We're developing ways to prep large quantities of DNA because some countries just can’t receive bacteria through the mail due to laws concerning genetically modified organisms. Since Addgene is very proud to help scientists share plasmids across the globe, we’re working on ways to send plasmids as DNA as opposed to in live bacteria. For these shipments, we’ve needed to find a way to purify DNA from many bacterial samples at the same time as opposed to preparing each sample individually.

Enter the BIOROBOT!

This robot is called the Qiagen BIOROBOT Universal Platform and it suits our plasmid prepping needs perfectly. Working with Qiagen, we developed a protocol to run up to 192 samples at a time. It follows all the same steps and uses the similar buffers as would be used for a mini prep, except it does it on a larger scale. Using the BIOROBOT Universal Platform is ideal because it eliminates the potential of human error or cross contamination between samples. With this automated protocol, we can prep two 96 well plates in just under 3 hours or one 96 well plate in about an hour.

Automating vial fiIling

The majority of Addgene plasmids are shipped as agar stabs in glass vials. Have you ever wondered who fills all those vials? Well, it used to be a lab assistant, but with increased plasmid demand it was too time consuming to complete this process by hand and we welcomed yet another robot onto the lab team.

Enter the Liquid Handler!



This machine fits on a table top and can be easily programmed for a variety of lab needs. Addgene uses it to fill as many vials as it can in the shortest amount of time. Racks of 48 vials are set up on the bed of the Liquid Handler and we program the handler to fill a specific number of vials with a specific amount of agar. There is a tube that goes from the needle to the flask with agar in it. The agar sits on a hot plate with a magnet so that the agar doesn’t solidify while it goes through this process. With enough agar and the right program, the liquid handler can fill 400 vials in 35 minutes compared to a lab assisstant filling about 200 vials in 45 minutes by hand.
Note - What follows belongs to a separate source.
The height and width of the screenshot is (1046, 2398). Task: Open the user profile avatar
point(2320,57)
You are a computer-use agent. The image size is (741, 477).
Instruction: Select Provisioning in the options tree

How can you start automating your lab?

You might not be doing enough transformations, minipreps, or filling enough vials to automate these processes, but there are many simple steps you can take to automate processes in your own lab. Some things your lab can do to get into the robotics spirit include:

  1. Start using electronic multichannel and single channel pipettes. These can speed up any project in which you need to do a lot of aliquoting. Simply program the pipette with how much total sample you need and the volume of the smaller aliquots you’d like to dispense and you’re on your way.
  2. Label your tubes with a label maker. Label makers generate far more legible labels than your hand and help keep things more organized.

    barcode on a glass vial for plasmid stabs
  3. Cap tubes with a micronic cap sealer. This is a simple table top device that has a roller to go over caps and push them into micronic tubes instead of pushing them in one by one. It seems very simplistic and it isn’t electronic but it is one of the most helpful machines I have used in the lab. It’s especially useful if you want to avoid sore fingers.

    micronic cap sealer

There are other process that Addgene would love to move forward and automate. For instance, vial labeling would be much easier with a Tube Writer, which air brushes the information onto the vials instead of requiring us to put a label on each tube by hand. We’ll be sure to tell you about more lab updates as we develop them. In the meantime, if you have any great lab automation tips and tricks, be sure to share them in the comments section.